Seriously, I’m waiting. Prove it. Come on. We don’t have all day. Get on with it, where’s your proof?

What? You can’t? So, you must be a prostitute. Really, you can’t prove to me that you are not a prostitute, can you?

Well then, off to jail with you little lady.

That’s the scenario facing all ordinary women under new Indonesian laws.

Almost worse than the new laws is this disturbing statement:

“…intellectuals, feminists and artists are beginning to mobiles against what they believe is a plan to reshape Indonesia.” (Moral Crusaders focus on females, The Age, 11 March 2006)

That’s it? The treatment of women and young girls throughout Indonesia is to be left in the hands of “intellectuals”, “feminists”, and “artists”. No-one else cares? No-one else is up to the task? That’s the best support that can be mustered?

Why does the care and concern for the treatment of women fall into the hands of a powerless minority of pretentious gits?

May a nice omnipotent deity be on the side of Indonesian women, because it would seem their powers on earth are up shit creek without a paddle.


  1. Anonymous12:31 PM

    Caz, I'm perusing your blog and enjoying your common sense and witty commentaries. In response to your question about one of my images at BlueHour, I will happily ship a print to Australia. I've just been behind and hadn't put it up in my store yet. If you can tell me what size you would like, I'll send you a quote that includes shipping. My email address is Thank you for the inquiry and a good read.

  2. I enjoy your common sense and witty commentaries too, Caz, and I'm not even trying to sell you anything, yet.

    Not sure what you're saying here, tho. I understand the futility of expecting that intellectuals will be useful under any circumstances whatever. But what do you think ordinary Indonesian women (and men)should do?
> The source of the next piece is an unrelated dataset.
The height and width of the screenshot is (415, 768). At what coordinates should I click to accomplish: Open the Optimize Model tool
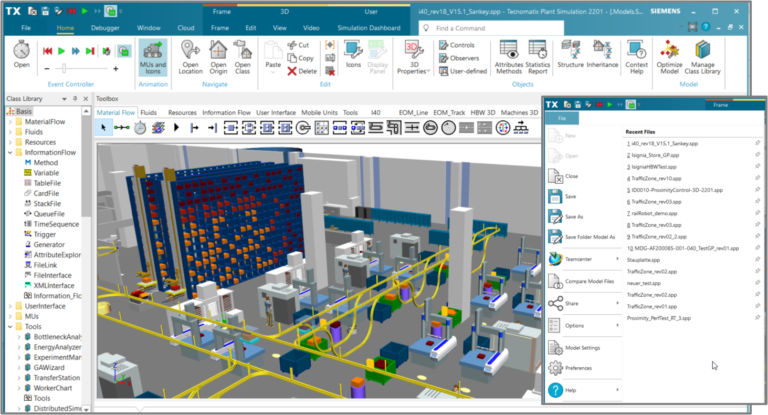(667, 56)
  3. Drunka – no, you merely want our hearts & minds to be surrendered of our own volition, to your strangely seductive and eclectic blog, which you offer to us wantonly & freely.


    Reasonable question and I wish I had more knowledge of the Indonesian political structure to provide a response with some level of depth. However, we shall push on in our usual shallow swamp of non-modernist thought, minus any resort to higher authorities, such as Chomsky.
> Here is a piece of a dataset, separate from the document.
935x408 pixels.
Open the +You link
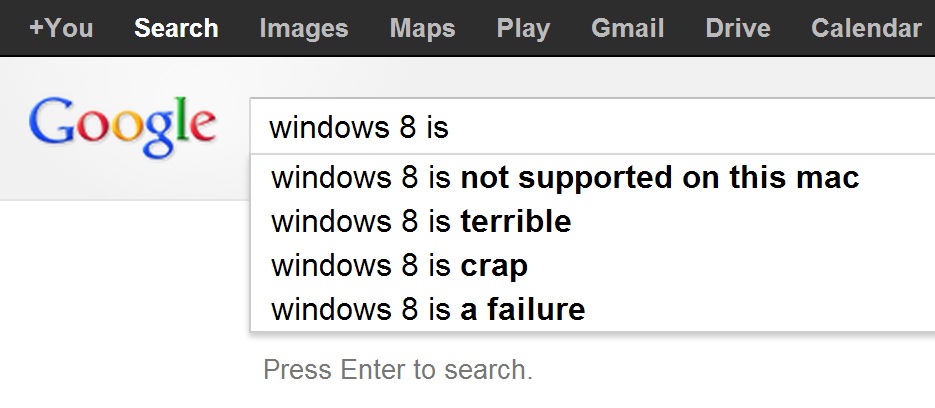coord(61,28)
    When I read the piece I was struck by the mention of the “holy trinity”, and my thought was simply how futile was such a gathering, and yet, a “cause” of any kind is supposedly lent some degree of gravitas and credibility if one or more of the holy trinity can be called upon.

    I read both the polemics and general ramblings of “intellectuals” with as much due respect as I do the thoughts “non-intellectuals”, in other words, they have to stack up on their merits, because I don’t get suckered by anyone with an “intellectual” tag stuck on their forehead. Intellectuals have proven to be just as ignorant and just as stupid as the rest of us, a fact never obliterated by their gloating tag.

    You can well imagine my gag reflex at the notion that having “artists” on-side should be cause for doing a premature celebratory jig about anything. I’ve never grasped the causal link between being able to paint in oils, or act, or turn metal bits into abstract metal things, and the possession of personal & intellectual qualities such that one is morphed into a social, political, environmental, or economic commentator of our times, with sensibilities and insights out of the ken of the rest of us.

    Feminists, in this instance, should definitely be putting up their hands and doing a bit of yelping, but I’m not aware that Indonesia has any significant feminist power base upon which a cause such as this could hope to rely for sustained and substantive opposition.

    Your question suggests a level of surrender; that you don’t believe the ordinary person can do anything?

    I would hope that men and women would vigorously and boisterously object, both formally and informally, in whatever manner the Indonesian system permits. (There was an invisible husband in this story, where was he, why wasn’t he & his family & neighbors standing up to have this women home with her family, instead of in jail? Where was the woman's boss, the one she works for into the night?) Collectively, all of them; or at least those who don’t believe that this is an appropriate manner in which to treat women who are going about their daily lives.

    For unpalatable reasons, a lot of Indonesian men and women no doubt support the new laws. Perhaps I am naive and ignorant to hope that the majority don’t.

    What is the alternative for the ordinary person – obsequious?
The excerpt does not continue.